A New Zealand woman has converted a 29-year-old wreck into a homemade, electric vehicle, “to show it can be done”.
Rosemary Penwarden has been driving her converted vehicle around South Island roads for three years now. The project took her and a friend more than eight months of solid work and tinkering. “You do have to be a little bit mad,” she said. “I want to thank the oil companies for the motivation.”
Penwarden bought a 1993 car body from a wrecker’s, and took the combustion engine out herself. She replaced it with a new gearbox and electric engine, then packed the front and back of the car with batteries – 24 under the hood, and 56 in the boot.
In total the project, including labour, cost Penwarden $24,000 (£12,300). The car is fully signed-off and warranted. After several years on the road, her project recently came to the attention of local reporters.
Refrigeration engineer Hagen Bruggemann, who helped Penwarden convert her car, has now converted about eight cars to electric engines. “You can talk as much as you want about all this environmental crap, but you have to implement it,” he says.
Without free labour, he says converting a car is not a financially viable option for most people – but there’s a strong commercial argument for converting trucks and larger vehicles, where the body tends to be worth much more than the engine. Converting a diesel truck, he says, would pay off within five years. “Really, the polluters should be paying – I don’t see why they’re not,” he says.

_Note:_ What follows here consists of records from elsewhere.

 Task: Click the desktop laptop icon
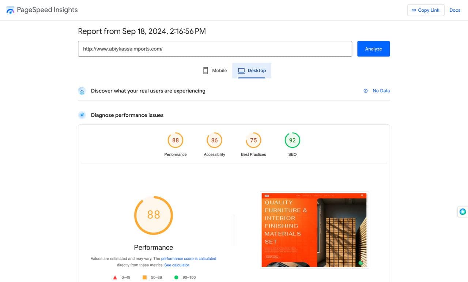pos(241,71)
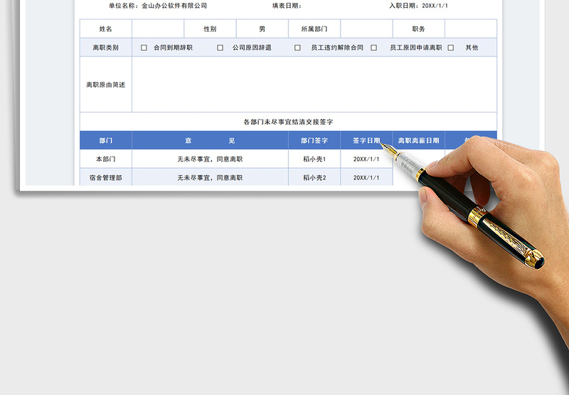
Task: Select the 员工原因申请离职 checkbox
Action: point(373,48)
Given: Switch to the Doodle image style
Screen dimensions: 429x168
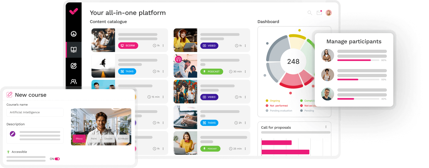Looking at the screenshot, I should click(108, 139).
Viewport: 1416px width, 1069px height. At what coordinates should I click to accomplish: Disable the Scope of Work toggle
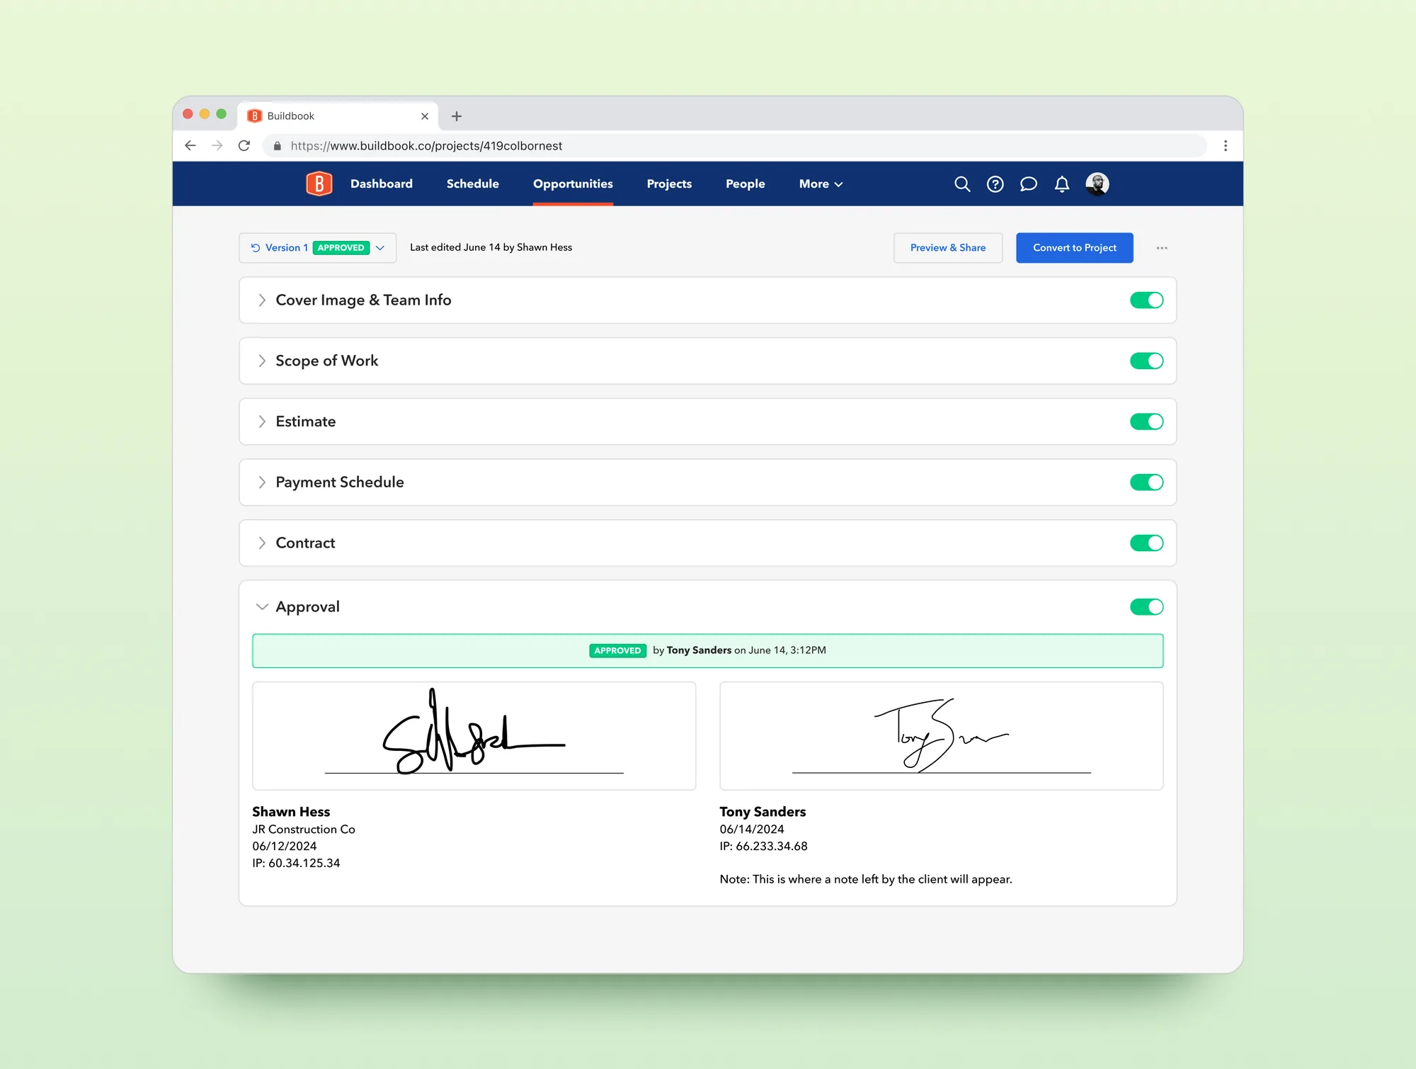point(1146,361)
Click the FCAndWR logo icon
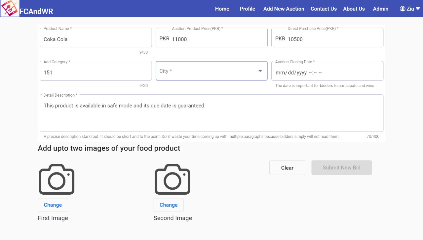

A longtime environmental campaigner, Penwarden says the time and money she devoted to converting her car isn’t possible for everyone – “I’m in a very privileged place” – but as the world adapts to the climate crisis, she wanted to illustrate the possibility. She charges the car at her home, which is fully solar-powered.
While Penwarden believes the car will pay itself off – she had once spent up to $100 a week on petrol for commuting – she says it wasn’t a cost-saving exercise and called on the government to support conversions. “Just to be able to show that it can be done is a priceless thing,” she says. “The biggest thing is to help stop the biggest polluters as soon as possible – and nothing that we can do as individuals I think matters quite as much as that.”